TEXTE SOURCE ::
+-------+

La situation financière des bailleurs sociaux, qui gèrent un parc de quelque 5,5 millions de logement, apparaît favorable en 2020. Dressant ce constat, une étude de la Banque des Territoires, basée sur une analyse de la période 2015-2020 mais aussi sur une projection à 40 ans du secteur, estime que cette situation devrait se dégrader à l’avenir. Explication : la double obligation de rénovations thermiques massives du parc social et de constructions nouvelles. Avec pour conséquence une forte dégradation de la dette des bailleurs sociaux.
Le secteur du logement social s’est montré solide pendant la crise sanitaire et économique de 2020. Il doit aujourd’hui fournir des efforts importants pour répondre aux grands enjeux environnementaux. Outre la construction de logements neufs, dans un contexte de rareté du foncier et dans le cadre de la Stratégie nationale bas carbone (SNBC), le secteur devrait être en mesure de lancer d’importants programmes d’investissements en termes de rénovation et d’objectifs de réduction des émissions de gaz à effet de serre dans le bâtiment. Un objectif indispensable mais qui va fragiliser sa situation financière.
Tel est le principal constat dressé par la dernière édition de l’étude « Perspectives », publiée par la Banque des Territoires, qui présente le patrimoine des bailleurs sociaux en 2020, analyse leurs comptes consolidés de 2015 à 2020, et propose aussi une projection à 40 ans de la situation financière du secteur.

+-------+

CONSIGNES DE TRAVAIL ::
**a)** Traduisez en anglais la phrase suivante du texte sur les bailleurs sociaux : « Le secteur du logement social s’est montré solide pendant la crise sanitaire et économique de 2020. »
**b)** Extrayez du texte sur les bailleurs sociaux le passage allant de « Tel est le principal » jusqu’à « financière du secteur. » inclus.
**c)** Répondez aux questions suivantes d’après le texte sur les bailleurs sociaux.
(i) Combien de logements compte environ le parc géré par les bailleurs sociaux ?
(ii) Quelle période couvre l’analyse des comptes consolidés présentée dans l’étude « Perspectives » ?
(iii) Sur combien d’années porte la projection de la situation financière du secteur ?

DONNÉES ENREGISTRÉES ::
+-------+

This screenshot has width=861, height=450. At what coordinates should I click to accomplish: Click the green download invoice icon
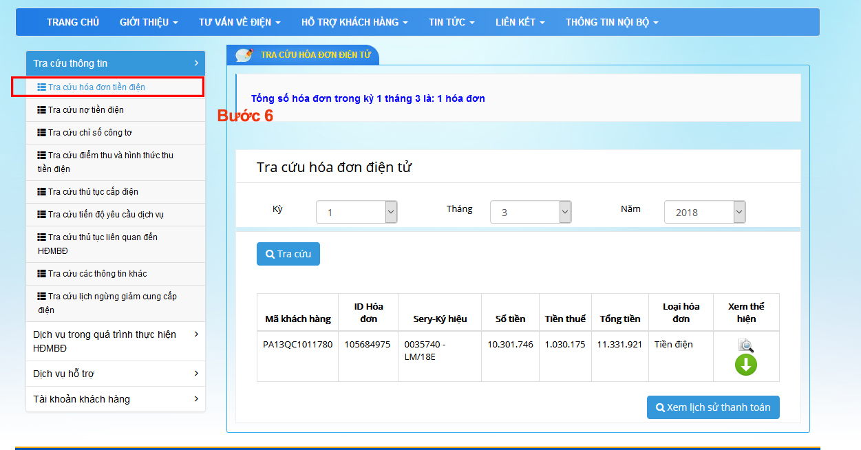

+-------+

RÉPONSES AUX CONSIGNES ::
**a)** The social housing sector proved robust during the 2020 health and economic crisis.

**b)**
Tel est le principal constat dressé par la dernière édition de l’étude « Perspectives », publiée par la Banque des Territoires, qui présente le patrimoine des bailleurs sociaux en 2020, analyse leurs comptes consolidés de 2015 à 2020, et propose aussi une projection à 40 ans de la situation financière du secteur.

**c)**
(i) Quelque 5,5 millions de logements.
(ii) La période de 2015 à 2020.
(iii) Sur 40 ans.